-- Text segment follows --

GameStop, the ubiquitous videogame store found in nearly every mall in America, has reported $1.38 billion in worldwide sales for the second quarter of 2013. This marks a 10.7 percent drop from the same period in 2012, but that's to be expected. The PlayStation 4 and Xbox One consoles are mere months away, and as usual this has caused consumers to become more hesitant about purchasing new games and hardware. Crucially for GameStop's investors, the company saw this downturn coming, and while a drop in sales is always something to be avoided, the company still managed to beat its estimated earnings for the quarter. As of now the company is valued at nine cents per share, which tops previous estimates by two cents.
"Through two quarters, the year has played out as expected," states GameStop CEO Paul Raines. "During this console transition period, our financial results have been supported by the continued growth of our emerging businesses. This strength helped drive a 130 basis point improvement in gross margin rate for the second quarter."
"What 'emerging businesses?'," you ask. As Raines later states, GameStop has positioned itself in such a way as to immediately capitalize on current and upcoming trends in the gaming industry. Obviously the company expects to rake in tons of cash when the new console generation arrives, but in a move that demonstrates GameStop's forward-thinking, it has also bolstered its profits not by resisting the inevitable growth of digital game sales, but by finding ways to work with this nascent system. Many expected the swelling support for Valve's Steam service to sound a death knell for GameStop, but instead of pushing back, GameStop has embraced the new revenue stream by offering Steam gift cards in its stores. It's a clever move, as this directly ties the growth of Steam to an increasingly important segment of GameStop's profits.
As far as the future is concerned, GameStop appears quite confident that the upcoming third quarter of 2013 will prove highly lucrative. Thanks to big-name game releases like Madden 25 and Grand Theft Auto V, the firm believes its shares will jump to somewhere between 50 and 55 cents each. Only time will tell if things play out as GameStop hopes, but the firm's shrewd performance of late should give investors confidence.

-- Text segment concluded --
-- Extracted information follows --

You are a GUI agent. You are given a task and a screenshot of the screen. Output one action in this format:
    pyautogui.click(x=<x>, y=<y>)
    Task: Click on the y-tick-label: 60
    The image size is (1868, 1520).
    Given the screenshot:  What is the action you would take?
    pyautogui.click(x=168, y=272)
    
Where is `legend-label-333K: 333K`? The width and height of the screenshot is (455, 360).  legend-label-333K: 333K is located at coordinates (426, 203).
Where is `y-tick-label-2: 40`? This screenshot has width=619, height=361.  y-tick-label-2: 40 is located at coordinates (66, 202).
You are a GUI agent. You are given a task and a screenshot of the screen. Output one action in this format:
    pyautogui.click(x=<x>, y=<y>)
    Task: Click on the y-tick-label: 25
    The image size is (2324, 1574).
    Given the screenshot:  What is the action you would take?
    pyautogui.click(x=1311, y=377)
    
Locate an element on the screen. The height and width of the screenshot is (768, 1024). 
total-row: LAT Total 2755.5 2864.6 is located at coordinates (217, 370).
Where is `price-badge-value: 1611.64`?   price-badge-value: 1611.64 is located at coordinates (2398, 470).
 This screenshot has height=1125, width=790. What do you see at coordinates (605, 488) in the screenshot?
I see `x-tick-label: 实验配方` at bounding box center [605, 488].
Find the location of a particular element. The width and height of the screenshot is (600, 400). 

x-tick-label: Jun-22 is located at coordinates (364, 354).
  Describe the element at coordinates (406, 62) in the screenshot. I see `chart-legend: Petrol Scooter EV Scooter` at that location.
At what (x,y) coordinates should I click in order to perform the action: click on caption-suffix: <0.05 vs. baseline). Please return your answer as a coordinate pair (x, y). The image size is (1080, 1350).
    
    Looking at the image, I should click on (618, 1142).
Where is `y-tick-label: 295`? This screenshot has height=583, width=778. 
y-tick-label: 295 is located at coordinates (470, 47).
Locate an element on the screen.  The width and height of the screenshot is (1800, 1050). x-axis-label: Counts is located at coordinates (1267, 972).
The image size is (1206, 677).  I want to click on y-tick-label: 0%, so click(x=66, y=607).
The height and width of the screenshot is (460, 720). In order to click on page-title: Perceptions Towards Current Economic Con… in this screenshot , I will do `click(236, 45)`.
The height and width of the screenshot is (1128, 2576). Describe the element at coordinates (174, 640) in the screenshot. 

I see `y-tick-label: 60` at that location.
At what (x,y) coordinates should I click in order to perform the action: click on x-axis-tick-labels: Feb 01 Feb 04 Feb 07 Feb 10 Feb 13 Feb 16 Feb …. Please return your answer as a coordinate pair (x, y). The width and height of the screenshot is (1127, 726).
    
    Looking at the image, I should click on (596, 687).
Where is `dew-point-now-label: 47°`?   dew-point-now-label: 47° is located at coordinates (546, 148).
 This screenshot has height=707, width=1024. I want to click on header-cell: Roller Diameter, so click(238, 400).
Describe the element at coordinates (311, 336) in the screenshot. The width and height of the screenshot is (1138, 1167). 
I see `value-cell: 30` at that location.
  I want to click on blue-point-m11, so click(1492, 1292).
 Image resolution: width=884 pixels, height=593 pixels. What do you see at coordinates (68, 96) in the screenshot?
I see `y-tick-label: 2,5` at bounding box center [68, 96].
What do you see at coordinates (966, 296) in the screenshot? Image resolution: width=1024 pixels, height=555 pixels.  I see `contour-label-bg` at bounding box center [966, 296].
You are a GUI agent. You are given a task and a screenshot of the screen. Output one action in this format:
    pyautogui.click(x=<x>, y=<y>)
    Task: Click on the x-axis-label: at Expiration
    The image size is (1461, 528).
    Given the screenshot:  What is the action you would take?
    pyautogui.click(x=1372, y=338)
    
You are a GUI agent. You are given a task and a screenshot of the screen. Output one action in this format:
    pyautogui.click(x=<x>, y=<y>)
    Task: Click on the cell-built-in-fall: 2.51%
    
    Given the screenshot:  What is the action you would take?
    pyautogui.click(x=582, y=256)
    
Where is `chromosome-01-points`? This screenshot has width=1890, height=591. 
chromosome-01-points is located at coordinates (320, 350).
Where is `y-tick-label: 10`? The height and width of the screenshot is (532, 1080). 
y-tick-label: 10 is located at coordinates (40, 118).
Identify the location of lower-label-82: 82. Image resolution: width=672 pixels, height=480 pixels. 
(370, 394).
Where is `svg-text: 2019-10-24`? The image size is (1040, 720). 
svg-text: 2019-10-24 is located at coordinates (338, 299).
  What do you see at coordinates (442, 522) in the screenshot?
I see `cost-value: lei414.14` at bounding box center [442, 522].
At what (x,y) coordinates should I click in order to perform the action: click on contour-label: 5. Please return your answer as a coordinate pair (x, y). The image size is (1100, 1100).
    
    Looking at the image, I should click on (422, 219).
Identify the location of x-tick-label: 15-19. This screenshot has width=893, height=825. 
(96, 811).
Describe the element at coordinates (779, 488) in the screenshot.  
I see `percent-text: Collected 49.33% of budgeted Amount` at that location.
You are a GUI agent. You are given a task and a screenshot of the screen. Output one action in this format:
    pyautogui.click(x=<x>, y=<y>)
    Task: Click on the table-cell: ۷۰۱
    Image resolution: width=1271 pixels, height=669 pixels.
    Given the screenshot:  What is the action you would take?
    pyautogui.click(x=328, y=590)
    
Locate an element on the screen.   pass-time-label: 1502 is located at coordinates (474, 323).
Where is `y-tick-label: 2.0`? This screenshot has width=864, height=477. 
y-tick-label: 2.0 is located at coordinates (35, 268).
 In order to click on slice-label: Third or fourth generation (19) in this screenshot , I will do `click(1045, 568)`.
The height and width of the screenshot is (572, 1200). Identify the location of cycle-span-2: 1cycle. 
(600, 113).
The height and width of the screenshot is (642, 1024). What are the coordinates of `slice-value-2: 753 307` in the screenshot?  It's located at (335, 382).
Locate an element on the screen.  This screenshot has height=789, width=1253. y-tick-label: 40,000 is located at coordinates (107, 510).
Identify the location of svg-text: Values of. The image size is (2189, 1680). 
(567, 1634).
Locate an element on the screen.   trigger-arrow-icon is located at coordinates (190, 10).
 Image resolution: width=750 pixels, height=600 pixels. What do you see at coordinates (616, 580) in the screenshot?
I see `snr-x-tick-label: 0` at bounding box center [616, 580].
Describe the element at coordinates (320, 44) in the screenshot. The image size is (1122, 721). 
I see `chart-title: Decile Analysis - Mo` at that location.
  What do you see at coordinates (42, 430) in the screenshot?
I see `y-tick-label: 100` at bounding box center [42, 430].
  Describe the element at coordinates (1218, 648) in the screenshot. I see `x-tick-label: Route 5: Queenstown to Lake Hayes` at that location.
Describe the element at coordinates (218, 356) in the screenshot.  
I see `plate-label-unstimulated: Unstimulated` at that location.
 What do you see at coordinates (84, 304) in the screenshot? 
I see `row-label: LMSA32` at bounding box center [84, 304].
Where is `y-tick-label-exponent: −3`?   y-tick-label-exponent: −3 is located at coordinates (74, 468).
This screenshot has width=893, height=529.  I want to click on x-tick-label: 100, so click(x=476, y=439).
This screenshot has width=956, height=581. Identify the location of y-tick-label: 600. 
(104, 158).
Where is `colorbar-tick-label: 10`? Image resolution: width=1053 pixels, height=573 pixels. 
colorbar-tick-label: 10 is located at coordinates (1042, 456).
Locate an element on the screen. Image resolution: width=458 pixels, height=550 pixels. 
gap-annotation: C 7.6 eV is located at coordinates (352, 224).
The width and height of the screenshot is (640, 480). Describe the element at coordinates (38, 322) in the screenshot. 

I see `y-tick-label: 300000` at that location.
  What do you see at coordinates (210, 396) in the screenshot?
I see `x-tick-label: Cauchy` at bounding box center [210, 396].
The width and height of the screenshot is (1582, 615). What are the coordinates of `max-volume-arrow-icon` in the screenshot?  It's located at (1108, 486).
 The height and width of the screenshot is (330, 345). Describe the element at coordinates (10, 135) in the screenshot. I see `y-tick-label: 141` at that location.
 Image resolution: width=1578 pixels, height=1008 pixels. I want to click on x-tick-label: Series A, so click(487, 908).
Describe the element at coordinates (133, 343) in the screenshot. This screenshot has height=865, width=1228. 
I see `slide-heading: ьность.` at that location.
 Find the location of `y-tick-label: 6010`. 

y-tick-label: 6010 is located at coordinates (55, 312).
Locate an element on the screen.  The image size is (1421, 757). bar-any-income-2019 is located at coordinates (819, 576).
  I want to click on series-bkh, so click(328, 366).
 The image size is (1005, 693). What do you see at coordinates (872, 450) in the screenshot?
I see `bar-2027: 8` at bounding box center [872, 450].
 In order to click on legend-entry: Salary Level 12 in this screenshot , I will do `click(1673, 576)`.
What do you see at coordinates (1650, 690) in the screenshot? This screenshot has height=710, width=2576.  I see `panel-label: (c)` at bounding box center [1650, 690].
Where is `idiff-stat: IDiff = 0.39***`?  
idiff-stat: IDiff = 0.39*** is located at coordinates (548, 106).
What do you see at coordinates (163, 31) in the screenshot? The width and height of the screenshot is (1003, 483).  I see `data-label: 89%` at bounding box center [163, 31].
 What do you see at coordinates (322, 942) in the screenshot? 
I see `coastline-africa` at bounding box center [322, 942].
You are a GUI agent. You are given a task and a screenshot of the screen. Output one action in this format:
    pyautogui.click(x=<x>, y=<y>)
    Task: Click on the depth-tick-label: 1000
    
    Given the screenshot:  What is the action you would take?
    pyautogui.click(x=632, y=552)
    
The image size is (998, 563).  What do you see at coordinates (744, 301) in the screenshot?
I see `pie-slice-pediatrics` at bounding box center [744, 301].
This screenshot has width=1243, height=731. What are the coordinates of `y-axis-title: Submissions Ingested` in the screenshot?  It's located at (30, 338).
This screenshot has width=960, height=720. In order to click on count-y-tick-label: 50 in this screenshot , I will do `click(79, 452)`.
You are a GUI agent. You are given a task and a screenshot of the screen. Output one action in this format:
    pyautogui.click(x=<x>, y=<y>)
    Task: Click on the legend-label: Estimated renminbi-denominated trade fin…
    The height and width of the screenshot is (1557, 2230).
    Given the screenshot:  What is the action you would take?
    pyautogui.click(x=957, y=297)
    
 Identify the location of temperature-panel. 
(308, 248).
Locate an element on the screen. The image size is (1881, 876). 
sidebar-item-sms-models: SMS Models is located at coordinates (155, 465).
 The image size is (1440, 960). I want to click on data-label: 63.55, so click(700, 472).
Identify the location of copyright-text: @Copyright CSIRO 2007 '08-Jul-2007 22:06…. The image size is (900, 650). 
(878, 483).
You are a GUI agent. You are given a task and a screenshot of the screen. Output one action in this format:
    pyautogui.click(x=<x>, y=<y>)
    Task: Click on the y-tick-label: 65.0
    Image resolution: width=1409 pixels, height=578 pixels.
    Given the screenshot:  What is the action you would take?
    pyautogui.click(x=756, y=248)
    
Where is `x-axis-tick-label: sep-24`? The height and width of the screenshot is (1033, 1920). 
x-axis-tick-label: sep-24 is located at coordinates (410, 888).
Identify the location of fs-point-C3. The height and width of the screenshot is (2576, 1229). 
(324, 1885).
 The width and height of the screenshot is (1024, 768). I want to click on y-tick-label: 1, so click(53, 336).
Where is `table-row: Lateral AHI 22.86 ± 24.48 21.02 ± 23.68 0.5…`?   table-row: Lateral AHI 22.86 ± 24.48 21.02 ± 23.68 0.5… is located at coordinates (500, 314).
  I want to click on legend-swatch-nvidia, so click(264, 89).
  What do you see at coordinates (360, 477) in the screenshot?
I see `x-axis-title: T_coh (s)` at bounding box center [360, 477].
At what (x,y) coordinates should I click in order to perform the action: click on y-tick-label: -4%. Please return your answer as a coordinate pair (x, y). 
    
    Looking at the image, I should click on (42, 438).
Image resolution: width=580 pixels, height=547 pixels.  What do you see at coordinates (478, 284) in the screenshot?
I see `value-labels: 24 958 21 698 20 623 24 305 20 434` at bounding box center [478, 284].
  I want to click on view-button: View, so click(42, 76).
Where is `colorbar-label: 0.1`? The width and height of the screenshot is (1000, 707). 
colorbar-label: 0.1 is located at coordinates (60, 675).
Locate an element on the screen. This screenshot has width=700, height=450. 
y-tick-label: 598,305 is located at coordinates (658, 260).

-- Extracted information concluded --

## Work instruction 1
Decide whether each statement below agrees with the text on GameStop's 2013 results, answering yes or no and quoting the words of the text that settle it.
(a) GameStop's worldwide sales for the second quarter of 2013 were 10.7 percent lower than in the same period of 2012.
(b) GameStop has pushed back against Steam by declining to sell Steam gift cards.
(c) GameStop expects its shares to reach between 50 and 55 cents each in the third quarter of 2013.
## Work instruction 2
Reproduce the part of the text on GameStop's 2013 results starting with "As far as the" and going on through "give investors confidence.".

## Output 1
(a) Yes: "This marks a 10.7 percent drop from the same period in 2012"
(b) No: "instead of pushing back, GameStop has embraced the new revenue stream by offering Steam gift cards in its stores"
(c) Yes: "the firm believes its shares will jump to somewhere between 50 and 55 cents each"

## Output 2
As far as the future is concerned, GameStop appears quite confident that the upcoming third quarter of 2013 will prove highly lucrative. Thanks to big-name game releases like Madden 25 and Grand Theft Auto V, the firm believes its shares will jump to somewhere between 50 and 55 cents each. Only time will tell if things play out as GameStop hopes, but the firm's shrewd performance of late should give investors confidence.